The Dow is up over 600 points the last 3 days.
General Electric (GE) has risen from the $5 level to the $9.50. I should have bought a lot more when the stock was in the high 5′s. GE rose today despite a ratings downgrade. GE dropped from AAA to AA+. Why is this important? Ratings downgrade raise the cost of obtaining capital in the credit markets. I am hoping that $5.87 was the bottom for GE.
Even American Express (AXP) and Capital One (COF)have risen over 25% the past two days. Both credit card companies still face rising delinquencies and defaults but the stocks appear to have been oversold. The companies were pummeled to the single digits.
Blue chip companies like Microsoft (MSFT), Pfizer (PFE) and Disney (DIS) have all bounced double digits from their 52 week lows set last week.
PNC Financial (PNC)might be a good short candidate. PNC is trading at $28.55 which is significantly higher than other regional banks like Suntrust and US Bancorp. I know that PNC plans to pay back TARP funds but can they really do that until they know the extent of their real estate losses?
Financials Start Cutting Dividends
US Banks are finally cutting dividends to acceptable levels to conserve capital.
US Bancorp (USB) cut its dividend 88% from $1.70 to .20 per share.
PNC Financial (PNC) has reduced its dividend from$2.64 a share to .40. a share.
Wells Fargo (WFC) is the last big bank standing that has not reduced its dividend yet. I don’t know how long this can last with the stock barely above single digits.
Now that major banks are cutting dividends look for insurers and credit card companies to start cutting next. Dividend cuts at Capital One and American Express appear likely.
Bank Dividend Cuts
JPMorgan Chase (JPM) cuts its annual dividend from $1.52 to 20 cents per share today. JPMorgan is preparing for a longer recession and double digit unemployment. JPMorgan has been deemed to be in the best financial shape of the other major banks. In the current marketplace that is like having the best seat on the Titanic. Banks are hemorrhaging and need every bit of capital that they can get their hands on. If JPMorgan is cutting their dividend then other major banks dividends are in trouble as well. Now that JPMorgan has cut its dividend, it will be easier for the following major banks to follow suit.
Wells Fargo (WFC) and its $1.36 dividend will likely go down to about 10 cents per share.
US Bancorp (USB) and its dividend of $1.70 is currently yielding over 16%. The yield is way too high. The new dividend would be about 10 cents per share.
PNC Financial (PNC) needs to cuts its $2.64 dividend with its 11.4% yield. PNC has not cut its dividend at all since receiving almost 8 billion in TARP money. PNC’s dividend should be cut to about 25 cents per share.
Suntrust Banks (STI) will probably undergo it third dividend cut in less than a year. I expect a drop from 40 cents to 8 cents per share.
Bank of New York Mellon (BK) is in the same boat as PNC Financial. Bank of New York has not had a dividend cut since receiving 2 billion dollars of TARP funds.
All of the dividend estimates are based on the Bank of America, Citigroup, JPMorgan models. Each of these banks cut their dividends to a yield that was approximately 1% of the stock’s price.
Stock Watch
Picked up more S&P 500 UltraShort (SDS) shares at $82 per share.

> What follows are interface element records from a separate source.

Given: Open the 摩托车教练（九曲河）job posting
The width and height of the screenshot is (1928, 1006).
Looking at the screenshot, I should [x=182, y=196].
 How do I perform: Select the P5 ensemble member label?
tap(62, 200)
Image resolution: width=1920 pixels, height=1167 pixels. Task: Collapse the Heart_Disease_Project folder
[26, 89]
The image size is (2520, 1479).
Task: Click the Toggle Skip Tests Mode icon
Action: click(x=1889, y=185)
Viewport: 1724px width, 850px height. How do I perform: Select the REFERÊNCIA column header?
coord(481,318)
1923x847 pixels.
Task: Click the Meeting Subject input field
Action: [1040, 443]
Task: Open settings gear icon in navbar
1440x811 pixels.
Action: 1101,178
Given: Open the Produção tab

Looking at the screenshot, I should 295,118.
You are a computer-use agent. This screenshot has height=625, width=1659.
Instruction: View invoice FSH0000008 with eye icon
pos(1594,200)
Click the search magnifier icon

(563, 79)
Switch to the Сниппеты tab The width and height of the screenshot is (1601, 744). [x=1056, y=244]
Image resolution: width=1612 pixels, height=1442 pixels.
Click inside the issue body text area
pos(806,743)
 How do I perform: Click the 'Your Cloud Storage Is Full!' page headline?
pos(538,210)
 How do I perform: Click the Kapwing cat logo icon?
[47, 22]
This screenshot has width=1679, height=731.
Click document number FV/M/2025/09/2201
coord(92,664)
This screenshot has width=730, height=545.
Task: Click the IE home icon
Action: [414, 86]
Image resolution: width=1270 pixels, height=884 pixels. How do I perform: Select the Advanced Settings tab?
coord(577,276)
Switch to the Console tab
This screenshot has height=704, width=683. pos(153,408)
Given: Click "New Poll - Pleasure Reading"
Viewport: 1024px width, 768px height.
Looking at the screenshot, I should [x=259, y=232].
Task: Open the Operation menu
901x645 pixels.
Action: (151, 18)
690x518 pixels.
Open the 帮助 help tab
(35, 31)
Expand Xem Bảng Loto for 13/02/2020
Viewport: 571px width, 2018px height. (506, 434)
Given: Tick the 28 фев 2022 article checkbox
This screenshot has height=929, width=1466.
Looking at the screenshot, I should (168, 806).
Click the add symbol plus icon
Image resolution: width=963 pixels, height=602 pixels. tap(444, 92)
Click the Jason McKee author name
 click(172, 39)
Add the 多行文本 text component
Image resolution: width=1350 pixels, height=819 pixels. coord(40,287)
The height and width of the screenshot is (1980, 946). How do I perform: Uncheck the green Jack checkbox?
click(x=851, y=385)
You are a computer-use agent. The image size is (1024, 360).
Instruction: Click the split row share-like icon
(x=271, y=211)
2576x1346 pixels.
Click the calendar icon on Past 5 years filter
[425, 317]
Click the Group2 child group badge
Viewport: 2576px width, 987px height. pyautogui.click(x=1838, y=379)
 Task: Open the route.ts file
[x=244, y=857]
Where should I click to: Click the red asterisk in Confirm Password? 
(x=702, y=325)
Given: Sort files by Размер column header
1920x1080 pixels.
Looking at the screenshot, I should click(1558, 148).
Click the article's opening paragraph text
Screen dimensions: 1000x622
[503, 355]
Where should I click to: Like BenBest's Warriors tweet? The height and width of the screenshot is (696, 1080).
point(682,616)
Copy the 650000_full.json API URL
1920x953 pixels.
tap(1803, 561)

I have been dabbling more with options lately. Bought April 5 call options on Wendy’s stocks.
Bought Jan 6 call options on Saks. Not a fan of luxury retail but the stock looks oversold.
PNC bank looks overvalued at $52.69. I think the stock has a lot of room to drop.
I know Electronics Arts (ERTS) slashed earnings outlook. But if it drops down to 13 may be worth a look.
Final Thought: Maybe Office Depot and OfficeMax should merge so they can have a fighting chance against Staples.